Olivier Steiner | Visages de Versailles

Des visages et Versailles, une phrase comme une visite, une promenade sans autre destinée que la promenade elle-même, une errance ou une rêverie sans sommeil, les visages de mots qui nous regardent, nous sourient et nous préviennent, nous informent, nous précèdent, nous suivent, nous accompagnent, un petit livre d’images sans images, mais plein d’images cependant, de celles qu’on garde imprimées sur la rétine, un bréviaire ou un précis, un modeste mémento, un livre d’heures éparses, un carnet, un précis de matières plastiques, du marbre forcément, les marbres, la couleur et la douceur des marbres, du bois, des boiseries, du verre, beaucoup de verre, de la lumière, des miroirs, des glaces, partout des glaces, miroirs des eaux aussi bien, qu’elles soient Grandes ou plus petites, visages versés sur les surfaces miroitantes, une laïque liturgie des heures, des minutes, des secondes, il s’agirait d’inspirer et de respirer et de se faire voyant ce faisant, se faire regardeur-voyageur-visiteur, le livre des années d’or, d’un certain or des années, la patine des siècles et de ses légendes, des visages encore, des millions chaque année, des fables, un petit livre de grammaire visuelle, le contraire d’un pavé, des histoires comme autant de bosquets, de chambres vertes, l’histoire d’une nuit radioactive, ce serait la nuit du 5 au 6 octobre 1789 s’il fallait en choisir une, sans oublier les innombrables petites histoires des jours, du jour qui se lève, du Soleil qui se couche dans la chambre du Roi, cœur du grand corps de pierres, soufflons sur les bougies, les portes vont se refermer sur le salon d’Apollon, allons, une dernière révérence, approchons sans bruit mais retirons-nous dans un même mouvement, en silence et en catimini, Mozart à Versailles est un enfant qui joue sur un clavecin dans le salon de Madame Adélaïde, et ce Château nous dévisage, nos vies, nos âges, mais les petits doigts si rapides de l’enfant dans le salon de Madame Adélaïde, à quoi jouent-ils ? Une gavotte, à ce que l’on dit.

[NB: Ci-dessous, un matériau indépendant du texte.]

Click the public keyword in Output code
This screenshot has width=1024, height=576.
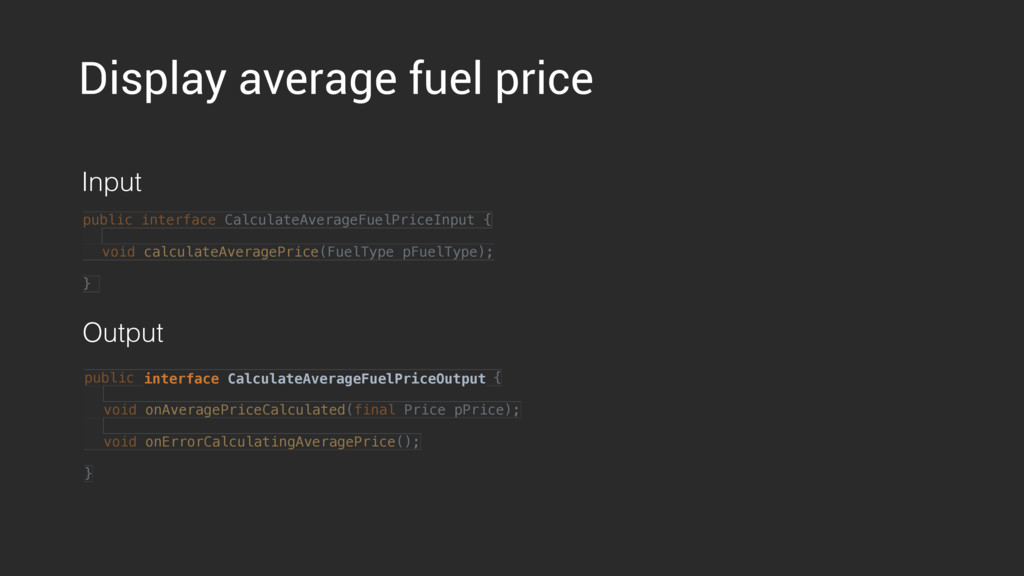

Des photos prises au portable, certaines sont volées, mais quand j’ai pu j’ai demandé la permission, même aux statues. Versailles c’est y être, en être pour certains, c’est rêver d’y être et y aller, depuis le bout le monde ou depuis Paris, via les transports en commun. Il y a la jeune fille en noir, qui vivait dans la rue, qui ne m’a pas demandé de cigarettes, m’a juste demandé ce que je faisais, dans la vie. Il y a l’Apollon du Belvédère, j’ai préféré m’arrêter devant la version bronze sur la façade du château qui regarde les Jardins. Quand le soleil vient l’habiller c’est l’été qui triomphe, même en hiver. Il y a le jeune militaire dans le RER, il me plait de penser qu’il va à Saint-Cyr-L’Ecole, mais c’est peut-être une caserne moins prestigieuse, de toute façon il ne descendra pas à Versailles-Chantiers, laissons-le dormir dans son mystère. Il y a ce matin-là un rayon de soleil presque solide, tranchant, blanc, qui vient repasser la nappe sur la table du Cabinet du Conseil autrefois appelé Cabinet du Roi. Il y a cet autre jeune homme, qui dort lui aussi, en tee-shirt blanc, c’est la fin de la journée et il va vers Paris comme moi, nous rentrons. Il y a les taches de vieillesse sur la peau verte des statues près des bassins, le temps parachève la sculpture, que ne le fait-il pas sur nos corps humains ? Il y a, dans le bus qui dessert chaque matin le Château à destination de ceux qui vont travailler, des mains posées, des enchevêtrements de corps, des visages rivés sur des écrans et des oreilles qui écoutent de la musique. Il y a enfin la statue équestre du Grand Louis sur la place d’Armes, elle se trouvait à l’origine dans la cour d’Honneur, je pense à ses grandes sœurs de la place des Victoires à Paris, de la place Bellecour à Lyon, celle enfin sur la promenade du Peyrou à Montpellier.